Format the lines below, from the line containing "has height=919, width=1867." through the line containing "pyautogui.click(x=457, y=144)", as a JSON list of strings with one string per line. Include both of those lines and omit any blank lines.

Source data
::::::::::
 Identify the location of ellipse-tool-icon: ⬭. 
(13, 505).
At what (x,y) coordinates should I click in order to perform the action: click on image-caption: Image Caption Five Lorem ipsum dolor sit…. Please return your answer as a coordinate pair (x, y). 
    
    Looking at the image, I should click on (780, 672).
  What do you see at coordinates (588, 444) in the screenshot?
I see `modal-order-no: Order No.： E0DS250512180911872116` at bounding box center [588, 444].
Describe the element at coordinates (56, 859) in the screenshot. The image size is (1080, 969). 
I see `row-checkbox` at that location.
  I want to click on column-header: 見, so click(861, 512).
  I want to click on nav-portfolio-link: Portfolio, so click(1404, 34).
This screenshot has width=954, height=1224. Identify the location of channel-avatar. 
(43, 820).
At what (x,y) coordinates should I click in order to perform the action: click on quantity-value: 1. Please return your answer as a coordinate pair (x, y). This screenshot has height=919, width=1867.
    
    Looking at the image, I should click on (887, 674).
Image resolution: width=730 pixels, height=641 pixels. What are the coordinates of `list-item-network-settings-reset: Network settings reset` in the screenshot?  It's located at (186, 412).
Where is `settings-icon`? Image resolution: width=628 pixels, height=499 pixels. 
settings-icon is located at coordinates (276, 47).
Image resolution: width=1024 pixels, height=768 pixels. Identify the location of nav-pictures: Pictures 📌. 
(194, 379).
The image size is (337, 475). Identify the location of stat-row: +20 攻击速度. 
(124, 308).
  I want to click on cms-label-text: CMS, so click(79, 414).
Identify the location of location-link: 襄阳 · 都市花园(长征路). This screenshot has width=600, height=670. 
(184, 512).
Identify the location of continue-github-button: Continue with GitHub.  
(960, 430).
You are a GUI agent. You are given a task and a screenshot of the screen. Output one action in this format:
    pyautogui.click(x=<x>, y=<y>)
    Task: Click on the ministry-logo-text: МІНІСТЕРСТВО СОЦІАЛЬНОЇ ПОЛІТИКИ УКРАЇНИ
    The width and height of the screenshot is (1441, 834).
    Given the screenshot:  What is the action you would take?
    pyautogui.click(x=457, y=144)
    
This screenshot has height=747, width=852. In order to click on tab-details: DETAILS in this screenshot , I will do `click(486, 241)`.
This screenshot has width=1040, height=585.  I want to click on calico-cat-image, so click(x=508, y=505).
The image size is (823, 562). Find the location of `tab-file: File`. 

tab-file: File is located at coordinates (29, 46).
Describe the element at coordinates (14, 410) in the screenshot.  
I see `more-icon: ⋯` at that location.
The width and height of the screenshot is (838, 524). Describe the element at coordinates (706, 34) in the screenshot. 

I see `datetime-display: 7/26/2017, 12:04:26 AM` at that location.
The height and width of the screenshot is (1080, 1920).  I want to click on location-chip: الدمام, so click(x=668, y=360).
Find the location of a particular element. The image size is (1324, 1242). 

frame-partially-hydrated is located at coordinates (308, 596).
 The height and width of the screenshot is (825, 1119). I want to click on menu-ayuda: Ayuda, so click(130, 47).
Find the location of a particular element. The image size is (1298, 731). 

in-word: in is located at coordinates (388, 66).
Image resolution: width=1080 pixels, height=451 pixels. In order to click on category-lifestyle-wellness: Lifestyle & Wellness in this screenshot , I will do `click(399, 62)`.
::::::::::
*SOLUTION BELOW*
[
  "At what (x,y) coordinates should I click in order to perform the action: click on quantity-value: 1. Please return your answer as a coordinate pair (x, y). This screenshot has height=919, width=1867.",
  "    Looking at the image, I should click on (887, 674).",
  "Image resolution: width=730 pixels, height=641 pixels. What are the coordinates of `list-item-network-settings-reset: Network settings reset` in the screenshot?  It's located at (186, 412).",
  "Where is `settings-icon`? Image resolution: width=628 pixels, height=499 pixels. ",
  "settings-icon is located at coordinates (276, 47).",
  "Image resolution: width=1024 pixels, height=768 pixels. Identify the location of nav-pictures: Pictures 📌. ",
  "(194, 379).",
  "The image size is (337, 475). Identify the location of stat-row: +20 攻击速度. ",
  "(124, 308).",
  "  I want to click on cms-label-text: CMS, so click(79, 414).",
  "Identify the location of location-link: 襄阳 · 都市花园(长征路). This screenshot has width=600, height=670. ",
  "(184, 512).",
  "Identify the location of continue-github-button: Continue with GitHub.  ",
  "(960, 430).",
  "You are a GUI agent. You are given a task and a screenshot of the screen. Output one action in this format:",
  "    pyautogui.click(x=<x>, y=<y>)",
  "    Task: Click on the ministry-logo-text: МІНІСТЕРСТВО СОЦІАЛЬНОЇ ПОЛІТИКИ УКРАЇНИ",
  "    The width and height of the screenshot is (1441, 834).",
  "    Given the screenshot:  What is the action you would take?",
  "    pyautogui.click(x=457, y=144)"
]